Reading the account of George Thomson's epistolary encounter with Linda Bowles caused a bittersweet chuckle in me [Hot Type, June 21]. Bowles is the prime example of what I call Credible Irrationalists, highly regarded, or at least successful, opinion makers who can't think worth a damn. Credible Irrationalists offer up nothing more than logical errors and school-text fallacies, but because of their credibility (which today means you only have to appear in print), they have enormous sway over public opinion.

What Mr. Thomson was pointing out in his reasoned argument was a list of some of the homophobic fallacies that define antigay discourse.
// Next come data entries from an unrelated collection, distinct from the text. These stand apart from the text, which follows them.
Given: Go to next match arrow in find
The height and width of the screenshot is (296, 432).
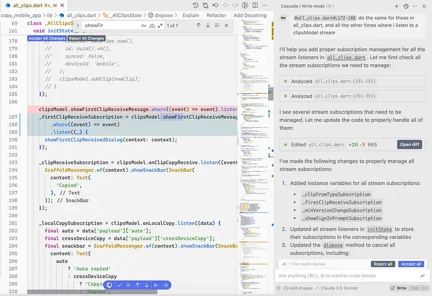Looking at the screenshot, I should click(208, 26).
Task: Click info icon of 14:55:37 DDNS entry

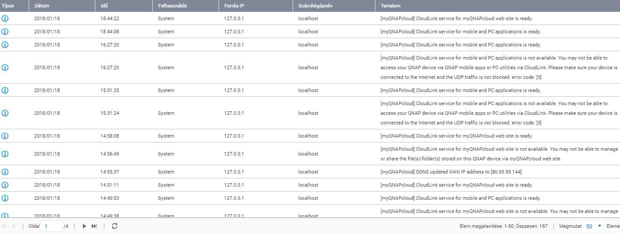Action: pos(5,172)
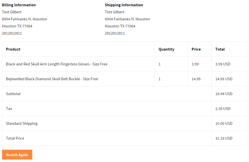Select the Bejewelled Black Diamond Skull Belt Buckle row
Image resolution: width=249 pixels, height=162 pixels.
(x=124, y=79)
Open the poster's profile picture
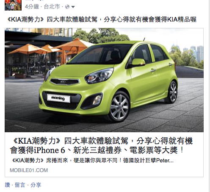Screen dimensions: 210x192 [13, 5]
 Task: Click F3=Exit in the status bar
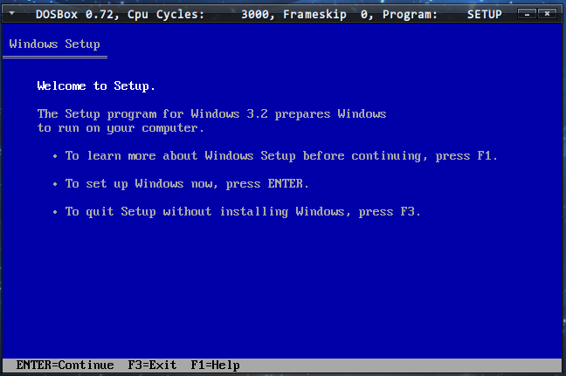click(152, 366)
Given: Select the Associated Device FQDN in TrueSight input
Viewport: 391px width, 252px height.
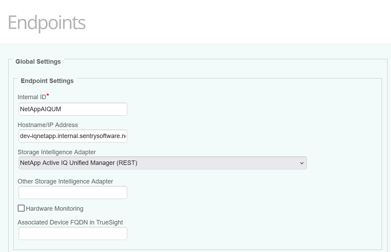Looking at the screenshot, I should (x=72, y=233).
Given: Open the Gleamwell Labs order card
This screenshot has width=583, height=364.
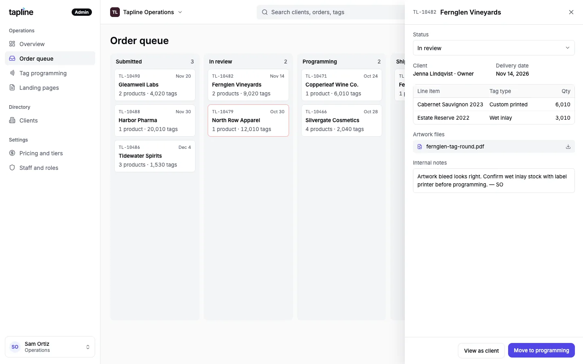Looking at the screenshot, I should pyautogui.click(x=155, y=85).
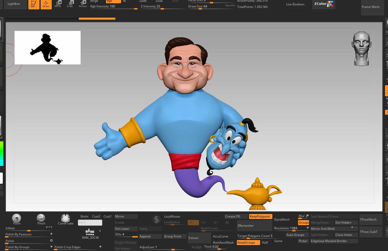Toggle DynaMesh Groups option
Screen dimensions: 388x251
click(304, 223)
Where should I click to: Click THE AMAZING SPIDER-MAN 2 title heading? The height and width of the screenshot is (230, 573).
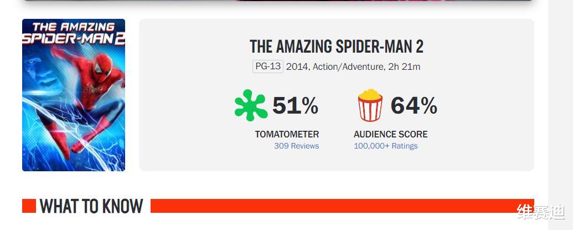tap(336, 47)
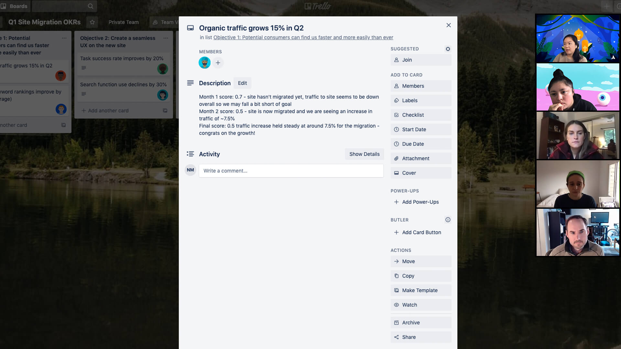Click the Write a comment input field

(291, 170)
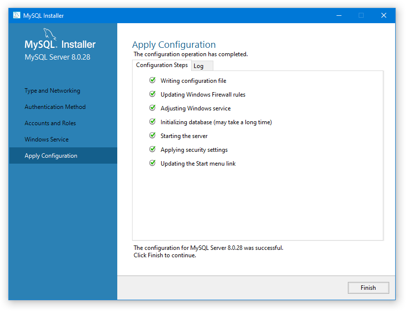
Task: Click the MySQL Installer title bar icon
Action: [16, 15]
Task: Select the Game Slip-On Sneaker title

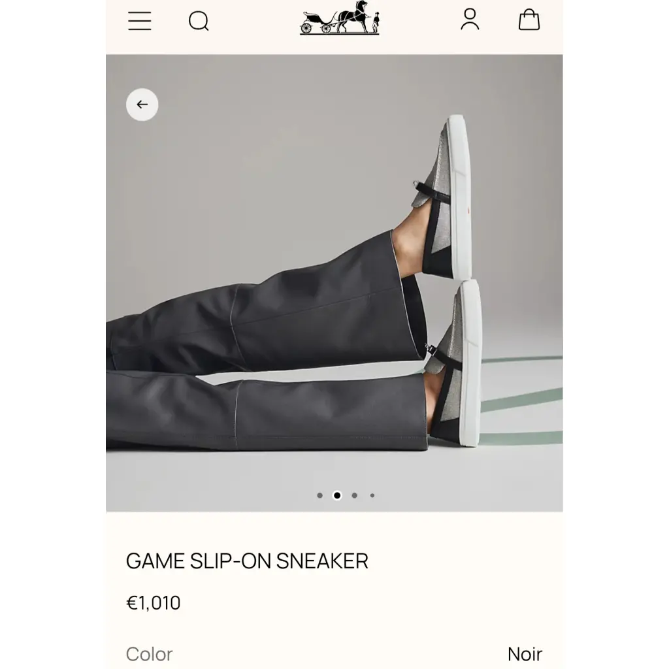Action: click(247, 561)
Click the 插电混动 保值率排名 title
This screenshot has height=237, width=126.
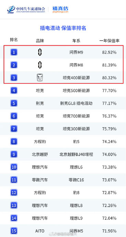pos(63,28)
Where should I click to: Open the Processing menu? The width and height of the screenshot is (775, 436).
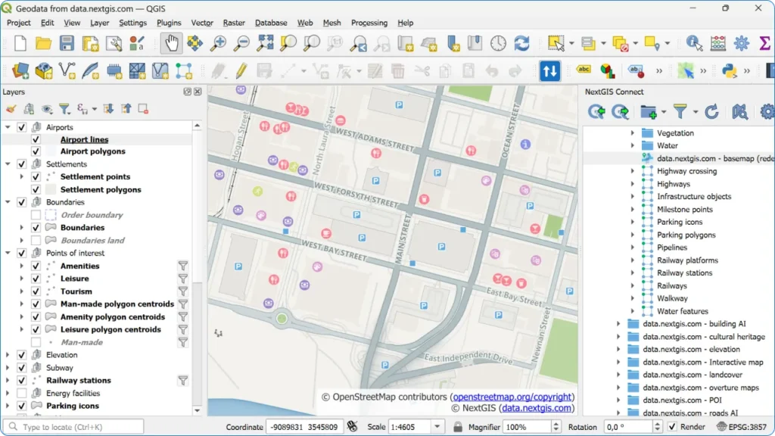[x=369, y=23]
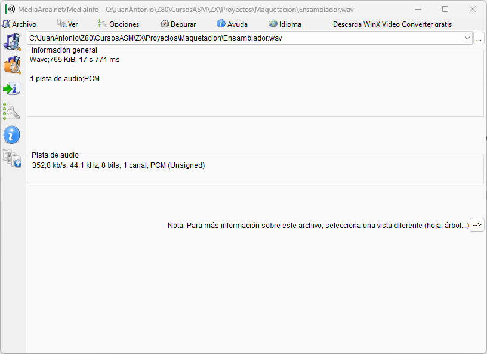Screen dimensions: 487x354
Task: Open the Ayuda menu
Action: [x=232, y=24]
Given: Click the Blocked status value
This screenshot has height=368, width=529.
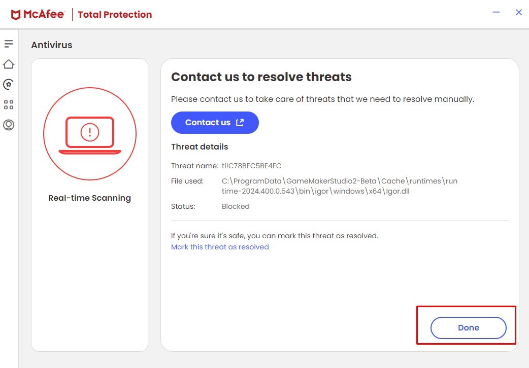Looking at the screenshot, I should click(x=236, y=206).
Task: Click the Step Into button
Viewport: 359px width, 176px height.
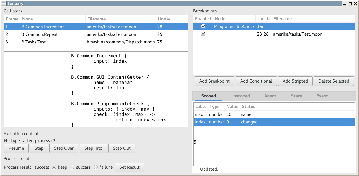Action: tap(93, 148)
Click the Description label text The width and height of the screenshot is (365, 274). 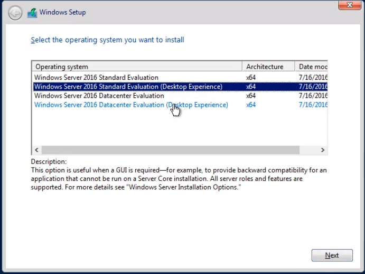tap(49, 161)
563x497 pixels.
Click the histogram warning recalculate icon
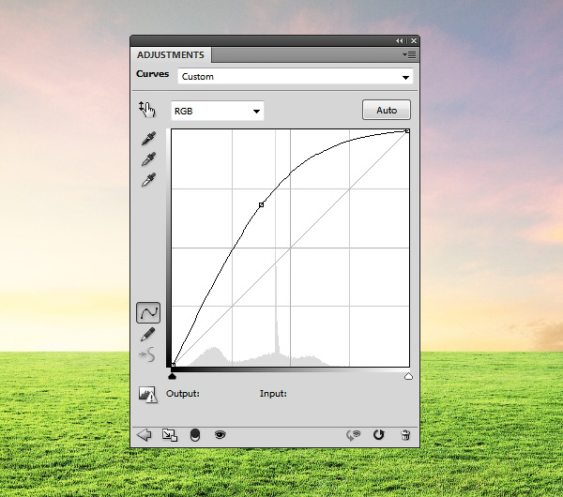tap(147, 394)
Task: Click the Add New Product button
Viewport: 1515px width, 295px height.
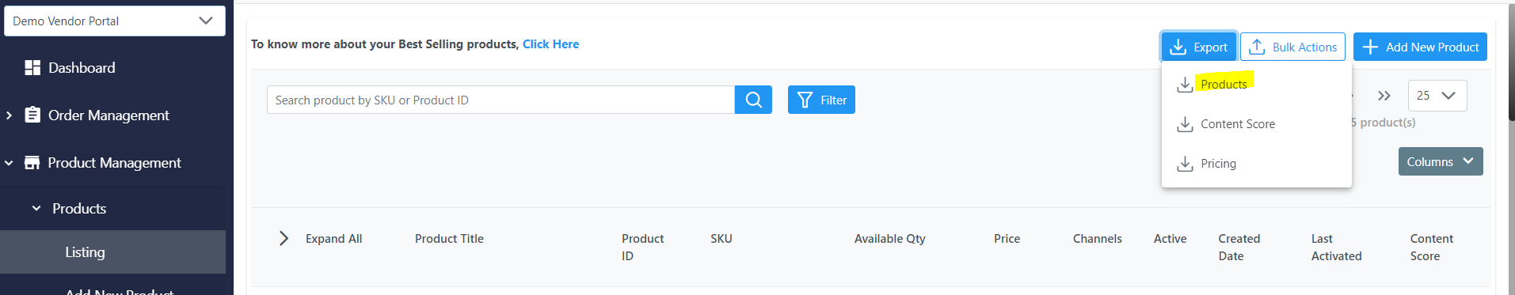Action: tap(1420, 47)
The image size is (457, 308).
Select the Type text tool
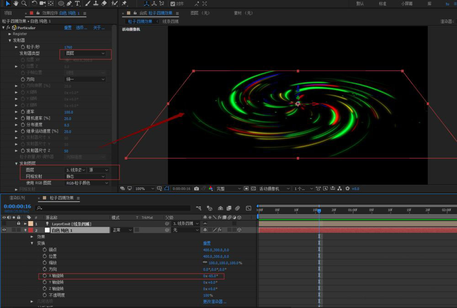coord(77,3)
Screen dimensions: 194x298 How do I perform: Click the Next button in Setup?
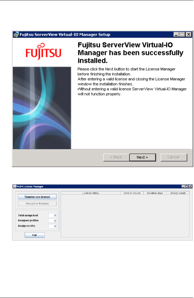(x=142, y=157)
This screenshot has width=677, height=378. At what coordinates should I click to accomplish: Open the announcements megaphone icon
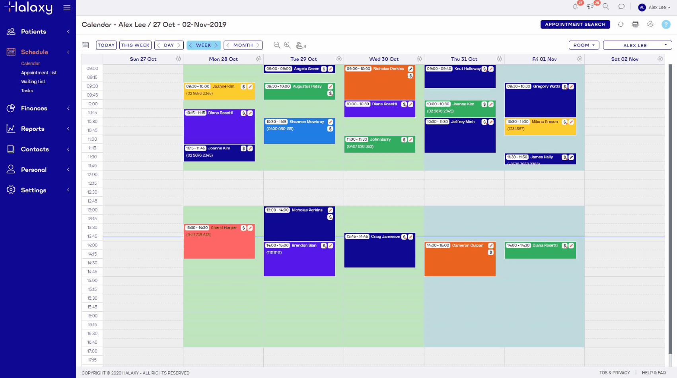(590, 7)
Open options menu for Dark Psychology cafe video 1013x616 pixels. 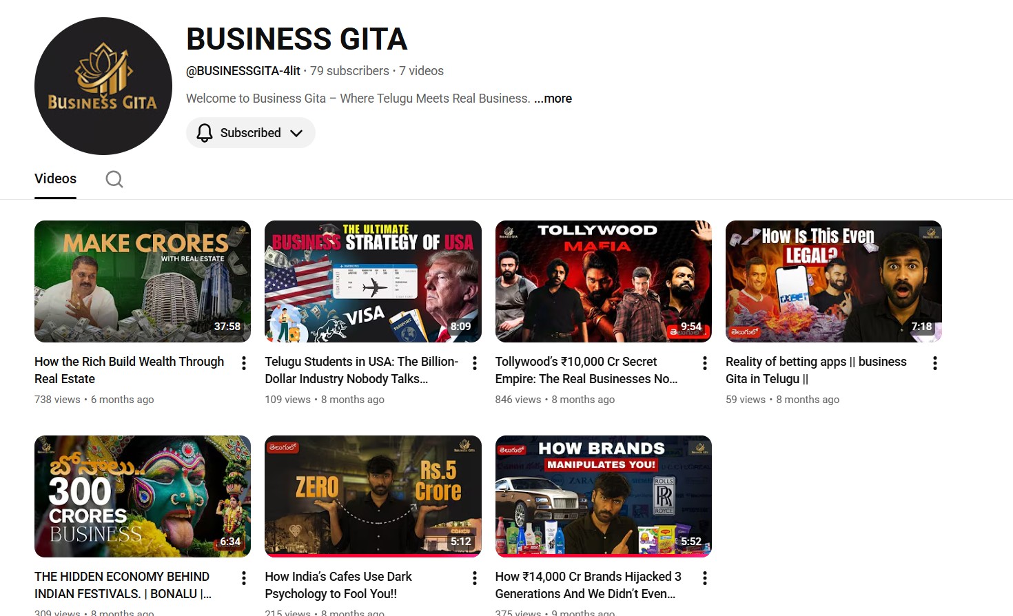[x=474, y=577]
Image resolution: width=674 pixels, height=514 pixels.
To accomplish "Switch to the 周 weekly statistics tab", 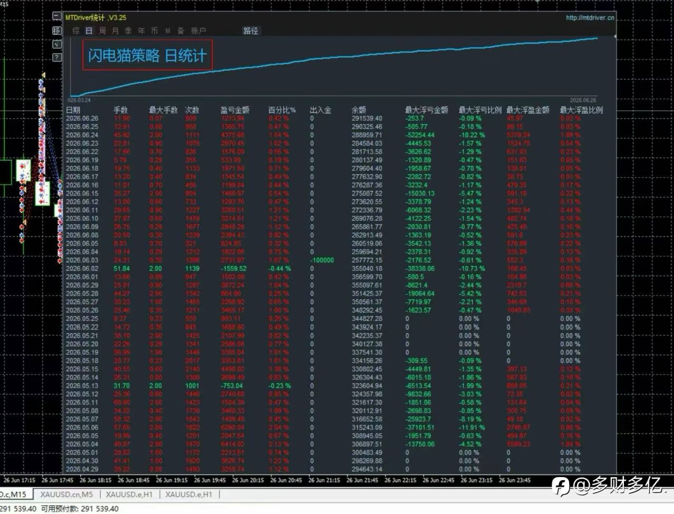I will [x=102, y=31].
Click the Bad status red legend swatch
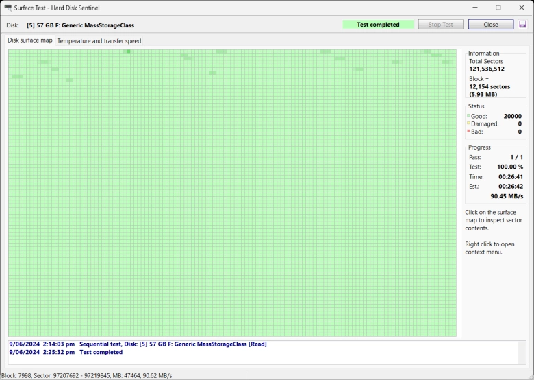The width and height of the screenshot is (534, 380). pos(468,132)
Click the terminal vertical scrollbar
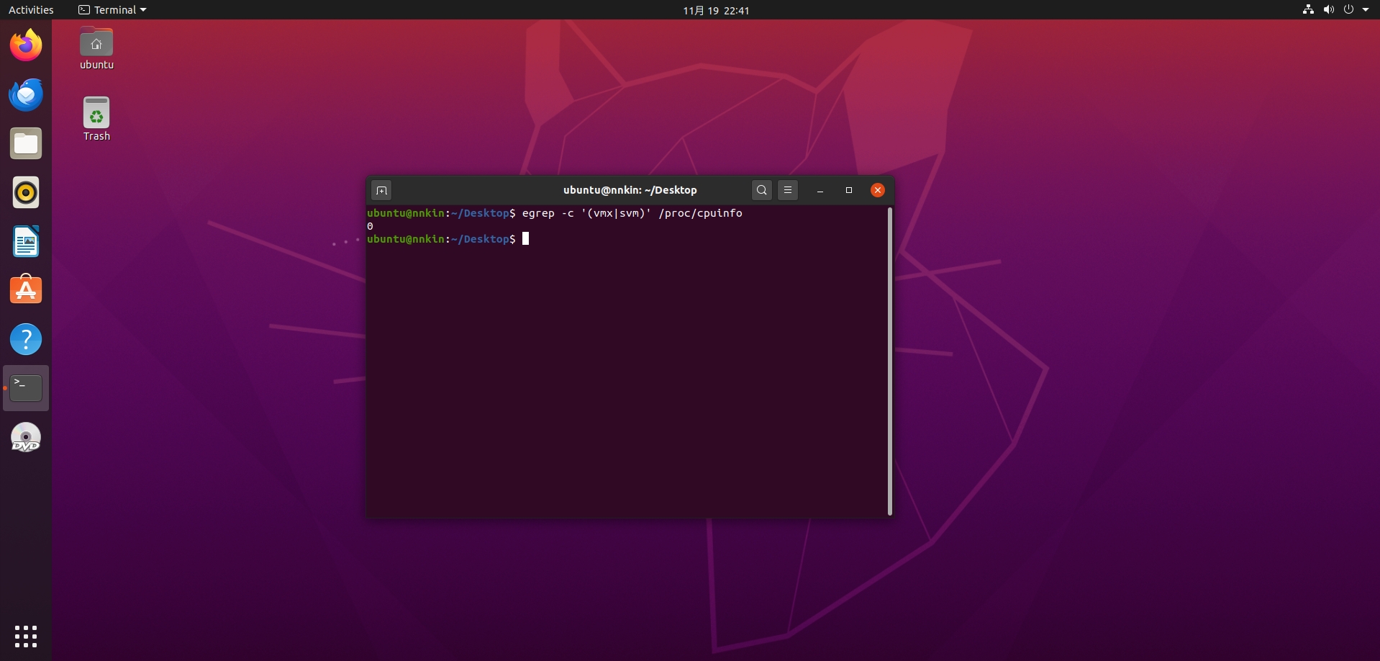1380x661 pixels. 890,360
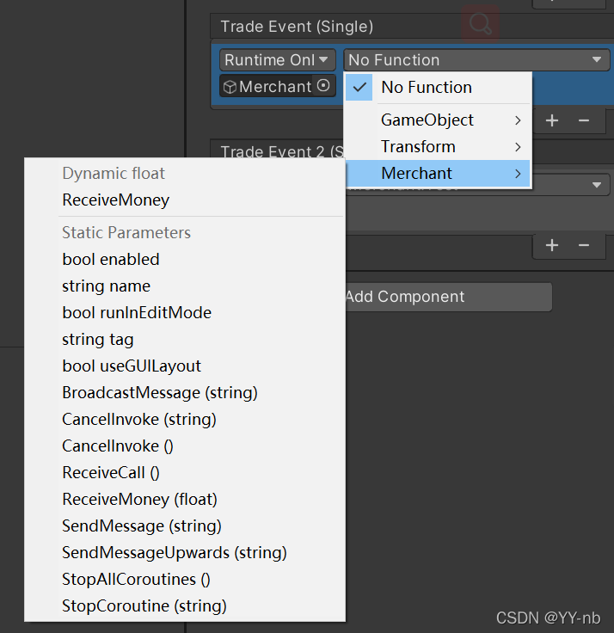Expand the GameObject submenu

point(438,120)
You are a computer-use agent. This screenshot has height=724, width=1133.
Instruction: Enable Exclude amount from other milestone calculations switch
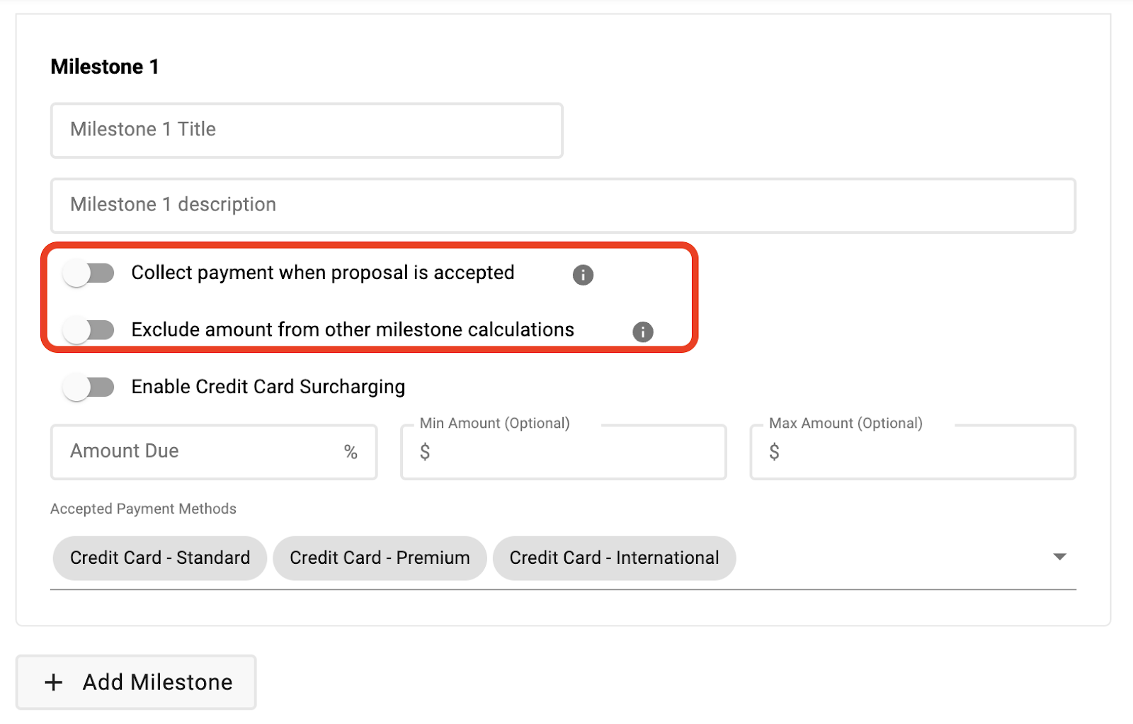point(89,330)
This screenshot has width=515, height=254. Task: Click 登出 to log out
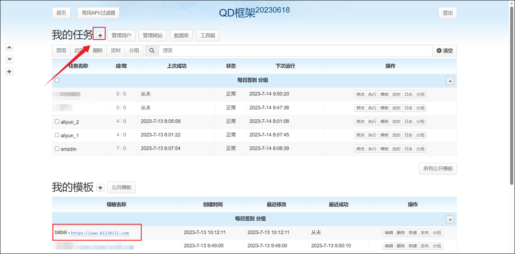point(448,13)
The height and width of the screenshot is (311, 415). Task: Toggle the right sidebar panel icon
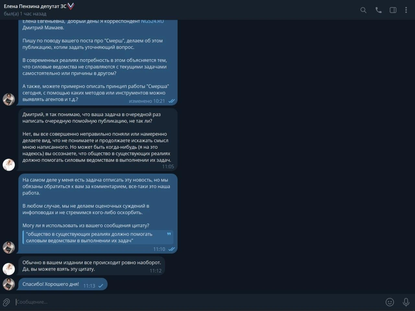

Bowles's questions about bisexual men and pedophiliacs is an example of the slippery-slope fallacy (see your first-year Introduction to Philosophy text); Thomson correctly points out that a key factor, consent, renders the "argument" invalid.

But Bowles is no thinker; she is the Elmer Gantry of neoconservative demagoguery. To expect an answer other than the one she provided is like asking a rabid dog for a kiss on the face. Of course you will be attacked.

We live in an age of Credible Irrationalism: Dinesh D'Sousa's assertion that since some free blacks owned slaves, racism played no part in slavery; Rush Limbaugh's incessant use of outdated and disproven research; feminist teaching that all penetration is rape; this list goes on, ad infinitum. I have tried frequently to express this point among friends who have some influence themselves, but I'm always returned an askance glare and diffident smile.

But the proliferation of Credible Irrationalism ought to give us pause. In Hitler's Mein Kampf, the 11th chapter, he outlines his reasons for separating the races, citing that, in nature, different animals, no matter how alike, do not mate outside their group. Hitler was making the classic apples and oranges fallacy, comparing species (who cannot mate) with races (who can and very often do mate). Now suppose the Germans were of a mind to dismiss this fallacy, and its writer. Maybe 12 million people would not have died. Unfortunately, Hitler appeared in print, and that was enough to give him credibility.

I hope we don't make the same mistake with Bowles and her ilk.